==== Extracted records ====

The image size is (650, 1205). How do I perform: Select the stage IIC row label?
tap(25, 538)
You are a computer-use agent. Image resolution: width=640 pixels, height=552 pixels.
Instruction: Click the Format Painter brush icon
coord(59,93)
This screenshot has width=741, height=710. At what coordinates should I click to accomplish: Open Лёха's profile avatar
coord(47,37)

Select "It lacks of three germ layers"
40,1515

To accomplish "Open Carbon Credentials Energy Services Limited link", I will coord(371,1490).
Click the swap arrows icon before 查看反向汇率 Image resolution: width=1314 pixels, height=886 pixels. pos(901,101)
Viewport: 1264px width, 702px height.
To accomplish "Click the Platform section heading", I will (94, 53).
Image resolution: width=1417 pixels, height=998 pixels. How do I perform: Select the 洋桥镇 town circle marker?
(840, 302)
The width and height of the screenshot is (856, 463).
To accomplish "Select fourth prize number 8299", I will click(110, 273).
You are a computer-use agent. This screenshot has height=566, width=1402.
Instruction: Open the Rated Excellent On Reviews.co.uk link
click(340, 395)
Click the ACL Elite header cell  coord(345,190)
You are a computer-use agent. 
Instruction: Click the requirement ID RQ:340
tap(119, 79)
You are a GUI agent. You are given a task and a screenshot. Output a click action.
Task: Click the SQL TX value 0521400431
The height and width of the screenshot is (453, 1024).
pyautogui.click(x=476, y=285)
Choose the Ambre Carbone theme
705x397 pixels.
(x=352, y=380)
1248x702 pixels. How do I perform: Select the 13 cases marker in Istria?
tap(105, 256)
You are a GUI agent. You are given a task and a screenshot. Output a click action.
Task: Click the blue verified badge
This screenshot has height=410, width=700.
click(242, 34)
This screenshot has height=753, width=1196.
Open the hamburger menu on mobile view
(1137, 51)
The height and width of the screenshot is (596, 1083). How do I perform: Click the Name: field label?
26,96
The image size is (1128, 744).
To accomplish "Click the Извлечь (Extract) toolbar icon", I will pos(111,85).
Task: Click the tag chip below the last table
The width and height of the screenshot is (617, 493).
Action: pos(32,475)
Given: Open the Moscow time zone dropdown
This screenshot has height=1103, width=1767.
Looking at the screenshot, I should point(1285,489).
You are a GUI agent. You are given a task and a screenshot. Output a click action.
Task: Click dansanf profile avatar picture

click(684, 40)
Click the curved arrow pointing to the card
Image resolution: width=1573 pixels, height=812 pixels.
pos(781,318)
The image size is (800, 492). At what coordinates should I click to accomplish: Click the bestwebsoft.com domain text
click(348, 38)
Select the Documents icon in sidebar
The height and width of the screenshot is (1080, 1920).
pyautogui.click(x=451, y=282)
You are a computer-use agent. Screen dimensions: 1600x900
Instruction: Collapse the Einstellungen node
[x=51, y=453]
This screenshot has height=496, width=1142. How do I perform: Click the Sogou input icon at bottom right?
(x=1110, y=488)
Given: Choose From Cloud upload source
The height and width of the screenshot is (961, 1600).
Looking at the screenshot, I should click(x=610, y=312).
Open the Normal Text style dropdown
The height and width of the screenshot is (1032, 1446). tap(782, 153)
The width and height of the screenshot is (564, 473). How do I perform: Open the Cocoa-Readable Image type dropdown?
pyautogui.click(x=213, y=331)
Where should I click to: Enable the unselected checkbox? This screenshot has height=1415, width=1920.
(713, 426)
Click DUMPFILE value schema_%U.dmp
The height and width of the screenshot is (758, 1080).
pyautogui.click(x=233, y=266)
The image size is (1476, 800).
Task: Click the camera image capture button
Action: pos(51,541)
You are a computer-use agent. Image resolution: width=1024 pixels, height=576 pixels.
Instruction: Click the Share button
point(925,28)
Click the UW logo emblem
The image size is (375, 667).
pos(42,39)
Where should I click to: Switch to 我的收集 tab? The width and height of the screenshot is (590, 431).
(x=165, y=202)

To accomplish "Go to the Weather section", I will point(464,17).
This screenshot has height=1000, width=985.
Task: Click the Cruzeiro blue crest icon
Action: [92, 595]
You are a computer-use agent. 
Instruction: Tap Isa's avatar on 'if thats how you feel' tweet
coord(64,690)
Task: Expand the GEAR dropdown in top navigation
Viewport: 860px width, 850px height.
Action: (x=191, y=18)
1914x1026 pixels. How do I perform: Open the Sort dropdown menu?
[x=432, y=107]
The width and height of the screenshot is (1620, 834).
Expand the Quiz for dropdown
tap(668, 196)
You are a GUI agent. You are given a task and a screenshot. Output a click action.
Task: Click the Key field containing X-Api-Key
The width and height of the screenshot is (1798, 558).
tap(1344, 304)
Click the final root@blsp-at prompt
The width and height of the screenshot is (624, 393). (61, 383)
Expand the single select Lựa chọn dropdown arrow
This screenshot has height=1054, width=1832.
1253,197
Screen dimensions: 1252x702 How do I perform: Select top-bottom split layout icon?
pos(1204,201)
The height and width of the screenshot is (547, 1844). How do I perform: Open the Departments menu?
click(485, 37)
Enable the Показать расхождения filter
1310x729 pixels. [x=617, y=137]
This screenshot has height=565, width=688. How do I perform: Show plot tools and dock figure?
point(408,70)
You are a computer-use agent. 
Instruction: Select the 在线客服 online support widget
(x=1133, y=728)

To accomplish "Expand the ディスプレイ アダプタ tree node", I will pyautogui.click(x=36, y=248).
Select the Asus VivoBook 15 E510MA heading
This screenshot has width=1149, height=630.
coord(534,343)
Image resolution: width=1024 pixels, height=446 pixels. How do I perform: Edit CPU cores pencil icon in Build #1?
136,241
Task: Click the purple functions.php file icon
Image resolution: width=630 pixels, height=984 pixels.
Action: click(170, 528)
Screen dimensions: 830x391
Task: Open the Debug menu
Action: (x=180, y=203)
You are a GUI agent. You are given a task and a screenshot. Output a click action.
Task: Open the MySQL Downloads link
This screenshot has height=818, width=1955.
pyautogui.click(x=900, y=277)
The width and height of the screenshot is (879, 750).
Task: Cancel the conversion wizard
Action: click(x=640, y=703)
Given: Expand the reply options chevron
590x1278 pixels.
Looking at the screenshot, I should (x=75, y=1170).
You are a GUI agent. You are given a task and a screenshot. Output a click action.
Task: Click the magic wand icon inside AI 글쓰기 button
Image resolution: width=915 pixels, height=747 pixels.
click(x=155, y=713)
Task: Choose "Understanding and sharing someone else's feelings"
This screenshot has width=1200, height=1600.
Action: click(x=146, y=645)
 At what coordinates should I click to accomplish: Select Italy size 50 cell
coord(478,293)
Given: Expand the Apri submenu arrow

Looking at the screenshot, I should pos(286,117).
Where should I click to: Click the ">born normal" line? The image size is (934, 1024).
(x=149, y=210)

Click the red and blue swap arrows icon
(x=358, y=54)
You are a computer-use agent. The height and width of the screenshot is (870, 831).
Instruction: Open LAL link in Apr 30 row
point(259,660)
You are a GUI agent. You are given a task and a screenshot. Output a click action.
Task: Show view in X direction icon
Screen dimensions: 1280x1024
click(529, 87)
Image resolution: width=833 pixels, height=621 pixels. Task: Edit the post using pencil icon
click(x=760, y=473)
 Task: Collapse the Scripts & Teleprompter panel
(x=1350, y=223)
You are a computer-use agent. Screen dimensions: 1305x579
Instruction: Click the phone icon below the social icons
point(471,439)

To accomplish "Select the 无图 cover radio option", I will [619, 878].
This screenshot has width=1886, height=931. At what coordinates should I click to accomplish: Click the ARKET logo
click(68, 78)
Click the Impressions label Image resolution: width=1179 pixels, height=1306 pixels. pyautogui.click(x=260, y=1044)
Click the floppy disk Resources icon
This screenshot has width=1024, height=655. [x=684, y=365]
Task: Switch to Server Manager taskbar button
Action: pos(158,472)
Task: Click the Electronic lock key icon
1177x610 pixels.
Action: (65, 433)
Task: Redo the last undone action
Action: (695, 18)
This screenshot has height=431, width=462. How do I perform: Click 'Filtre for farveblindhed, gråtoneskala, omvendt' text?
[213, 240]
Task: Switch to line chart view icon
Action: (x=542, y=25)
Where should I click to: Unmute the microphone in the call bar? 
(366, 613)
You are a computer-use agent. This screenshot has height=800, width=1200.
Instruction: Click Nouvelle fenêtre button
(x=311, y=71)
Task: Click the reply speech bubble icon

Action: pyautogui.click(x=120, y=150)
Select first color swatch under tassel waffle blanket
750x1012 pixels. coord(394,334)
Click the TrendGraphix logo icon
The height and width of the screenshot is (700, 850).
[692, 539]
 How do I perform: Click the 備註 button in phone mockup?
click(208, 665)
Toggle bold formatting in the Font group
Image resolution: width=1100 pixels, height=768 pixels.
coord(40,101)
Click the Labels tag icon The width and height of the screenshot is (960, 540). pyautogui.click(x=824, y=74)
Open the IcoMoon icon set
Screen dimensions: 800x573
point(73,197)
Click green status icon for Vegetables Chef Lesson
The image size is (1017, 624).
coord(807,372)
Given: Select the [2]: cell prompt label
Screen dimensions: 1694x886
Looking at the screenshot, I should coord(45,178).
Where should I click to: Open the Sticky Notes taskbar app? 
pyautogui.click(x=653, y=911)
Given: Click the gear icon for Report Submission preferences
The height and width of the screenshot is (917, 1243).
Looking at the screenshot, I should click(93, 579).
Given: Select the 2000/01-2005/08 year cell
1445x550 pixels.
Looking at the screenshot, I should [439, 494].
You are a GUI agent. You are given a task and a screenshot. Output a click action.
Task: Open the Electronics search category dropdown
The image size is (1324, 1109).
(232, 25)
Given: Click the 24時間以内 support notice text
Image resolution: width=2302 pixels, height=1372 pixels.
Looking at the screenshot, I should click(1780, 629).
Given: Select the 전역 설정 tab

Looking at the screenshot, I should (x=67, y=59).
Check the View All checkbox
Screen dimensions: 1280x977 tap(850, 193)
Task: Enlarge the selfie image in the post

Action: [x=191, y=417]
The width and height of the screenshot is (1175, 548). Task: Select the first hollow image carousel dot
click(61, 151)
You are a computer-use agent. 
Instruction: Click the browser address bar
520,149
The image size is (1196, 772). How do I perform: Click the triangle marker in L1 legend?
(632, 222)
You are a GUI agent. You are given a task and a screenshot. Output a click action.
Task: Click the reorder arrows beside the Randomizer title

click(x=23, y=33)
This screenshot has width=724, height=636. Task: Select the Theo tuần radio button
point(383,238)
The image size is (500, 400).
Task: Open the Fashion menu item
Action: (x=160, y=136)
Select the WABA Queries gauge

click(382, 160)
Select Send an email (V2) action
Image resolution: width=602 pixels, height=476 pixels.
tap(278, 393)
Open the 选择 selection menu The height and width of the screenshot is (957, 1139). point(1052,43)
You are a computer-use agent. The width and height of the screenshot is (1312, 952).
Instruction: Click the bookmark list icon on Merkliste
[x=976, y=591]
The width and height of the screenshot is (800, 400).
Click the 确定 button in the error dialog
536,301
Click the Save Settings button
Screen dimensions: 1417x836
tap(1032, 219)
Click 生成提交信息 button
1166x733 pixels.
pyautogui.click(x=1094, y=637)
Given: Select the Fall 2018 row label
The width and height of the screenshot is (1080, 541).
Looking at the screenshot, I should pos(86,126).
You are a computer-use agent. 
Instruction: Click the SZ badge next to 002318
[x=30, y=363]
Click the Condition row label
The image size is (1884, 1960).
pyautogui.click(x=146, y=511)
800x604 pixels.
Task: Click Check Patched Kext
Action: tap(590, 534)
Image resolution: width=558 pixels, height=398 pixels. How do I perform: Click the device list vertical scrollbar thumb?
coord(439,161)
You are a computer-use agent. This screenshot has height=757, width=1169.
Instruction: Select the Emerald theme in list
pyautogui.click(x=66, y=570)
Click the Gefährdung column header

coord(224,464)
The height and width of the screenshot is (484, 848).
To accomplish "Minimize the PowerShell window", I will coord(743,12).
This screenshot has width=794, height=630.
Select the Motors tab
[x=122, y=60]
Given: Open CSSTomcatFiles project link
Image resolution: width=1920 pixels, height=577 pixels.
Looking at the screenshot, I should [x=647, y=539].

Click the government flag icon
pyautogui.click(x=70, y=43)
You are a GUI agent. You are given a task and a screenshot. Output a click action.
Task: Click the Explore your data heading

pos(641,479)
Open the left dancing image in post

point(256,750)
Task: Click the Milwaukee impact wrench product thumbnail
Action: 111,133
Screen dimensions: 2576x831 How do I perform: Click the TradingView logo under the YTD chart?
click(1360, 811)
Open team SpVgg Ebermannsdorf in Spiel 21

====

Your goal: Among the entries above, the line containing "Select the Asus VivoBook 15 E510MA heading", the line containing "Task: Click the purple", and all lines between them are to be restated word for word; nothing else belongs in the reply.

Task response:
Select the Asus VivoBook 15 E510MA heading
This screenshot has width=1149, height=630.
coord(534,343)
Image resolution: width=1024 pixels, height=446 pixels. How do I perform: Edit CPU cores pencil icon in Build #1?
136,241
Task: Click the purple functions.php file icon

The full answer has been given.